Egypt has proposed that a committee made up of non-partisan technocrat figures, and supervised by Abbas's authority, should be ready to run Gaza straight after the war ends. Israel has said Hamas should have no role in governance.

An official close to the talks said progress had been made but no final deal had been reached. Israel's approval would be decisive in determining whether the committee could fulfill its role.

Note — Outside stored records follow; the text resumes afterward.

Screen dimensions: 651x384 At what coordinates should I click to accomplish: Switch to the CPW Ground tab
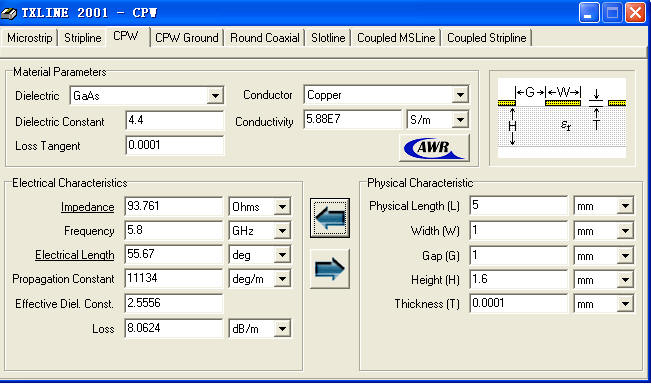tap(187, 38)
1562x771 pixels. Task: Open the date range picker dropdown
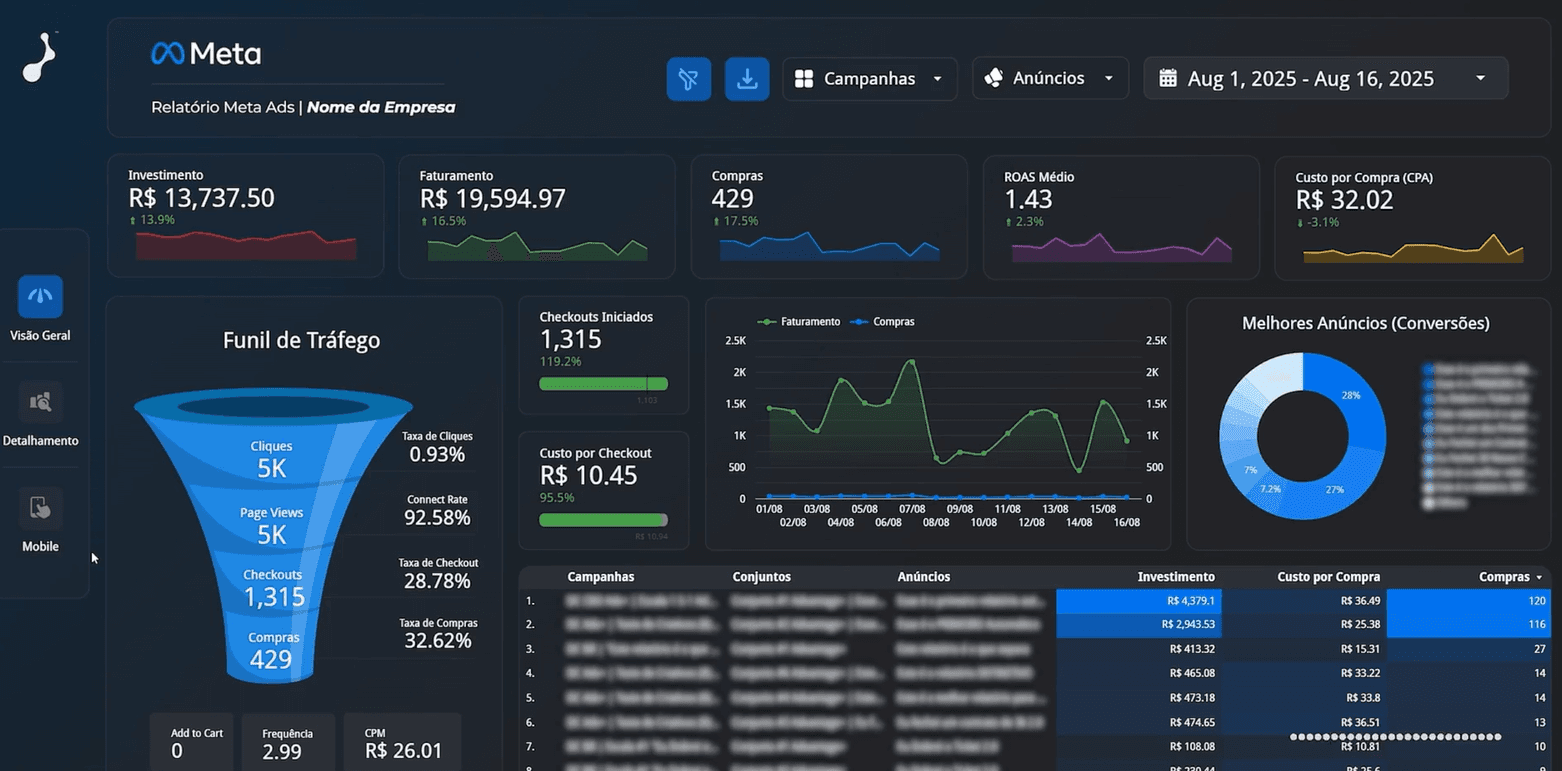(x=1325, y=79)
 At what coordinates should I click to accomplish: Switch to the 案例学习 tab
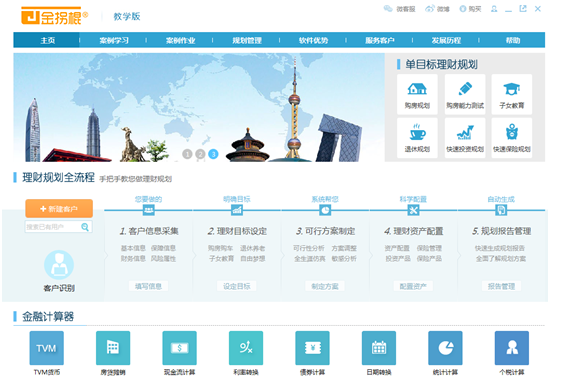tap(114, 40)
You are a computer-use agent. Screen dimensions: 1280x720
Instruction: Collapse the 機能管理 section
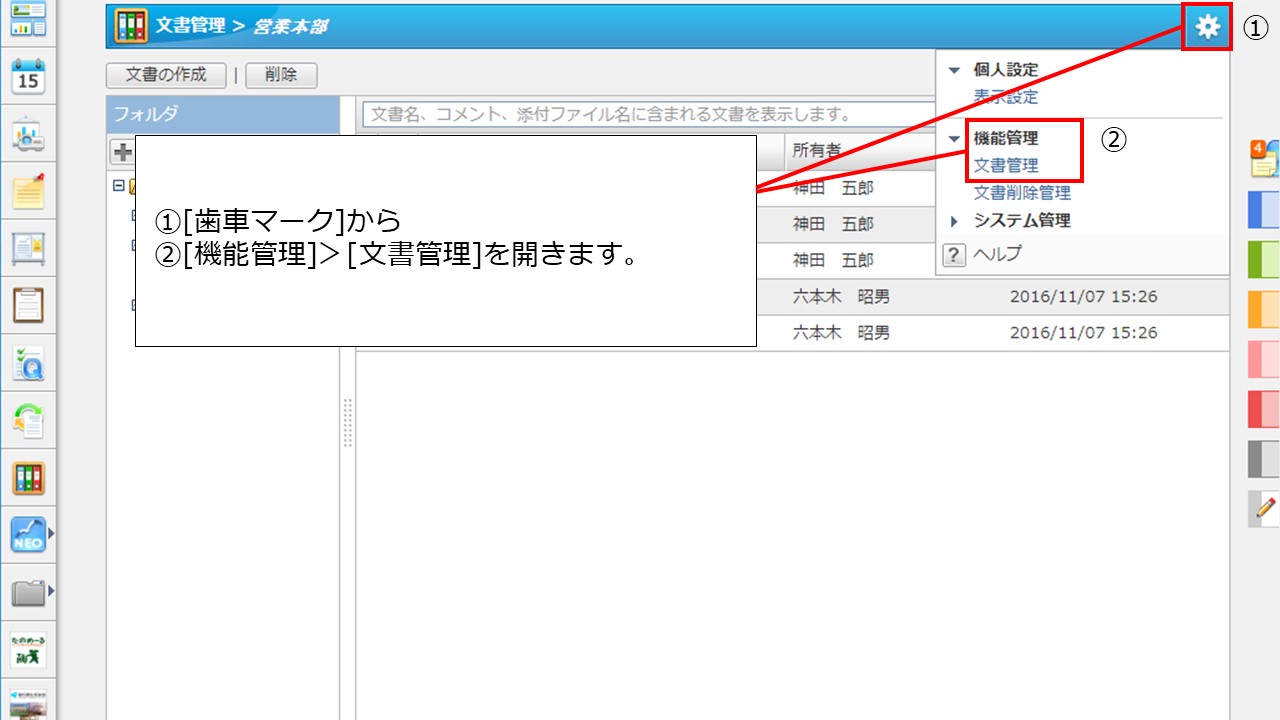pos(954,139)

Egyptian security officials have also held talks with Hamas on ways to reach a ceasefire with Israel.

A Palestinian official close to the mediation effort told Reuters Hamas stood by its condition that any agreement must bring an end to the war and involve an Israeli troop withdrawal out, but would show the flexibility needed to achieve that.

Israel has said the war will end only when Hamas no longer governs Gaza and poses no threat to Israelis.

Israeli Foreign Minister Gideon Saar said on Sunday there was some indication of progress towards a hostage deal but that Israel's conditions for ending the war had not changed.

White House national security advisor Jake Sullivan said he thought the chances of a ceasefire and hostage deal were now more likely.